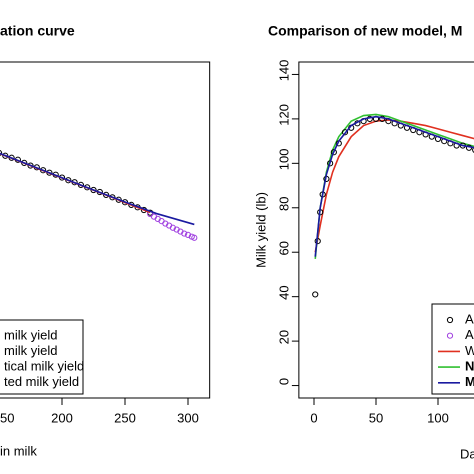  What do you see at coordinates (188, 418) in the screenshot?
I see `x-tick-label: 300` at bounding box center [188, 418].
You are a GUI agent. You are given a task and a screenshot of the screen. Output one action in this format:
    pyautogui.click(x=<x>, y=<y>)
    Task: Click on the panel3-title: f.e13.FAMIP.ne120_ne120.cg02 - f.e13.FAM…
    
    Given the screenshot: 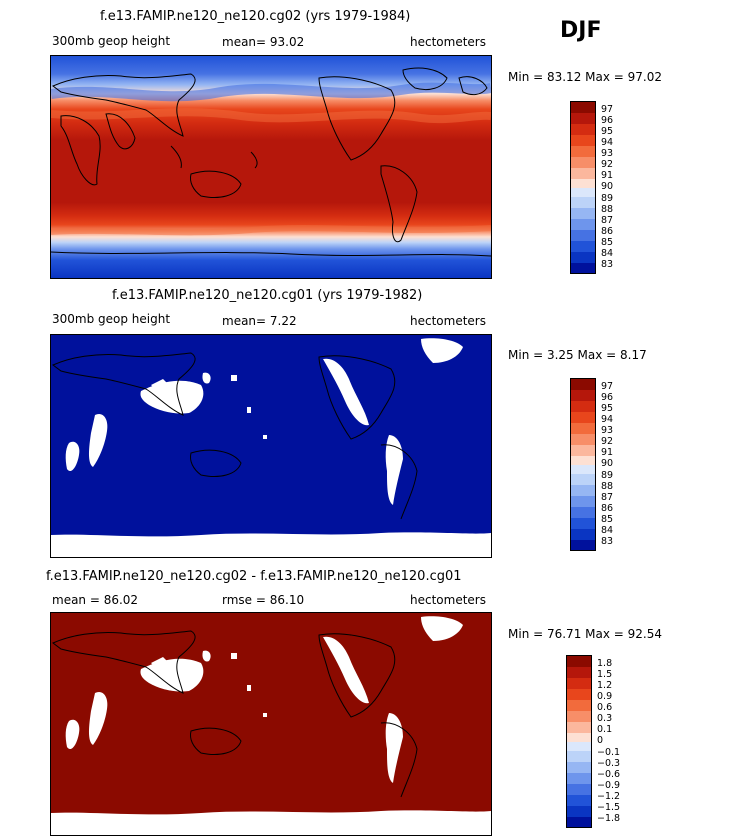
+--
▸ ABOUT THIS TASK: Reproduce the listing with "GUI agent" replaced by "desktop agent", leaving every other part unchanged. Omit the pictures from your answer.

▸ COMPLETED EXERCISE:
  What do you see at coordinates (188, 418) in the screenshot?
I see `x-tick-label: 300` at bounding box center [188, 418].
You are a desktop agent. You are given a task and a screenshot of the screen. Output one action in this format:
    pyautogui.click(x=<x>, y=<y>)
    Task: Click on the panel3-title: f.e13.FAMIP.ne120_ne120.cg02 - f.e13.FAM…
    
    Given the screenshot: 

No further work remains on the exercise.